11. After all, one finds that all these evils of which we have spoken come accidentally from good causes; and there is reason to infer concerning all we do not know, from all we do know, that one could not have done away with them without falling into greater troubles. For the better understanding of this the author counsels us to picture the world as a great building. There must be not only apartments, halls, galleries, gardens, grottoes, but also the kitchen, the cellar, the poultry-yard, stables, drainage. Thus it would not have been proper to make only suns in the world, or to make an earth all of gold and of diamonds, but not habitable.
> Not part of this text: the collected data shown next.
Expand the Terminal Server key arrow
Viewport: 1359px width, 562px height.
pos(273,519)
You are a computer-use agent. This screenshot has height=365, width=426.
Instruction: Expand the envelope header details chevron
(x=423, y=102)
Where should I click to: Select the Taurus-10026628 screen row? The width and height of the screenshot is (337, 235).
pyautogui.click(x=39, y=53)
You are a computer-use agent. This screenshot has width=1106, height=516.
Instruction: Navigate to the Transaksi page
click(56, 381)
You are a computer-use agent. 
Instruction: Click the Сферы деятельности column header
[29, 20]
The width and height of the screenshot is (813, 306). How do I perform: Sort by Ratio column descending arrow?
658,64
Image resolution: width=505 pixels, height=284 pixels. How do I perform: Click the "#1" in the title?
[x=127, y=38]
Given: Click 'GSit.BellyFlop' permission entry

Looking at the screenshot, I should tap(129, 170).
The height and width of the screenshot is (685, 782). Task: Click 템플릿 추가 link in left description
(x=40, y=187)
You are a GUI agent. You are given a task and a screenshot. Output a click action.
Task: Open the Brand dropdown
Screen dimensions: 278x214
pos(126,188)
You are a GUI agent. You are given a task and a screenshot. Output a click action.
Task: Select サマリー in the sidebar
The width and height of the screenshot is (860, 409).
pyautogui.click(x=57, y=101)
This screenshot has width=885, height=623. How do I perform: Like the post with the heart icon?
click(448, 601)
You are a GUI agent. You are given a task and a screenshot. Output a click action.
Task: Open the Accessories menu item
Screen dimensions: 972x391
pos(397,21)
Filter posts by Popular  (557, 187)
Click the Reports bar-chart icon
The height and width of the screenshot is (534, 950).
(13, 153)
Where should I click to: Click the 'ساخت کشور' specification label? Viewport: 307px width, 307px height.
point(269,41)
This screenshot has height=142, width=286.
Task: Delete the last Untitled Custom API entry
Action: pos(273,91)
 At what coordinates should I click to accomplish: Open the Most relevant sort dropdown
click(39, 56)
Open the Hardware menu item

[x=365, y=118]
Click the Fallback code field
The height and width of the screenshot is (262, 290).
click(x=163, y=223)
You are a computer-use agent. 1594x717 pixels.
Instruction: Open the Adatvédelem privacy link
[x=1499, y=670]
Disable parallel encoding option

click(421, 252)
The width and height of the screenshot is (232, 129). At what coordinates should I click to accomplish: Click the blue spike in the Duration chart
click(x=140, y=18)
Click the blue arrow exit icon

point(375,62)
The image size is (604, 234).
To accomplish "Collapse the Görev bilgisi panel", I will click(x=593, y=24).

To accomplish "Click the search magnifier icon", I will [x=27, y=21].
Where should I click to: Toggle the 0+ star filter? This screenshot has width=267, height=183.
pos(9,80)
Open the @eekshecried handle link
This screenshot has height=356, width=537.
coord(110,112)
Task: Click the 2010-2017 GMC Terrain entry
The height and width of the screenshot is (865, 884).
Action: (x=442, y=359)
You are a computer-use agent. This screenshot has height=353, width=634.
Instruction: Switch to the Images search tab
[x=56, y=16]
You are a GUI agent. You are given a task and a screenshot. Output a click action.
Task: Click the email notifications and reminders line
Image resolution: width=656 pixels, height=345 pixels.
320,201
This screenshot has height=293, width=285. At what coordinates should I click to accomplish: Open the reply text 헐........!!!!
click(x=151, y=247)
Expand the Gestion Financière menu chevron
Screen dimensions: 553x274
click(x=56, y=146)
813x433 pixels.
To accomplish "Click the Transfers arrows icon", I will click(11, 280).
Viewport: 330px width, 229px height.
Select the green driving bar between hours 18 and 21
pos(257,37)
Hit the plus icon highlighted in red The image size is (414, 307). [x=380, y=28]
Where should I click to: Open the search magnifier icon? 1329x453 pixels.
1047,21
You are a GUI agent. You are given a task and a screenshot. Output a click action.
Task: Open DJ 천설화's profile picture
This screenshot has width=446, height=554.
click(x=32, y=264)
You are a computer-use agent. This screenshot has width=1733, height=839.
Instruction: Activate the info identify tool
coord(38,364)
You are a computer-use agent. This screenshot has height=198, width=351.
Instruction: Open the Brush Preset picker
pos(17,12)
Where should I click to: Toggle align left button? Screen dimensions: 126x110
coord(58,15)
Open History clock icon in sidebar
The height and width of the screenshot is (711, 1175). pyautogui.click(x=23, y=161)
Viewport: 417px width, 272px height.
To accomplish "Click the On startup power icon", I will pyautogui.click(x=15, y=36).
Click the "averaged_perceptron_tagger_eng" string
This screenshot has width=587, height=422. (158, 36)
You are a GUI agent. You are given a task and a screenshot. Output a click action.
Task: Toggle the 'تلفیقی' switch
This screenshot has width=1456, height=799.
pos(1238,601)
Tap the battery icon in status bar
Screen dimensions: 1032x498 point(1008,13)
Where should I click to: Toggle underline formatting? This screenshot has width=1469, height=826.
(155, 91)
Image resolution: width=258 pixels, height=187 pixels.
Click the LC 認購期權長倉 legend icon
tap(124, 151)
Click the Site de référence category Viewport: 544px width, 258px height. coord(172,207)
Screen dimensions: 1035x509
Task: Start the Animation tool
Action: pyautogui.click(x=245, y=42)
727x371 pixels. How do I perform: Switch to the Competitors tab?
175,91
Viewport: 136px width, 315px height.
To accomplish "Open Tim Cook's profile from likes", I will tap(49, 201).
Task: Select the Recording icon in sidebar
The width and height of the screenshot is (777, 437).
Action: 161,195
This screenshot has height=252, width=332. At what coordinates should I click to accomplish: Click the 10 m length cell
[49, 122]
If man had been all eye or all ear, he would not have been fitted for feeding himself. If God had made him without passions, he would have made him stupid; and if he had wished to make man free from error he would have had to deprive him of senses, or give him powers of sensation through some other means than organs, that is to say, there would not have been any man. Our learned author remarks here upon an idea which histories both sacred and profane appear to inculcate, namely that wild beasts, poisonous plants and other natures that are injurious to us have been armed against us by sin. But as he argues here only in accordance with the principles of reason he sets aside what Revelation can teach. He believes, however, that Adam would have been exempted from natural evils (if he had been obedient) only by virtue of divine grace and of a covenant made with God, and that Moses expressly indicates only about seven effects of the first sin. These effects are:
1. The revocation of the gracious gift of immortality.
2. The sterility of the earth, which was no longer to be fertile of itself, save in evil or useless herbs.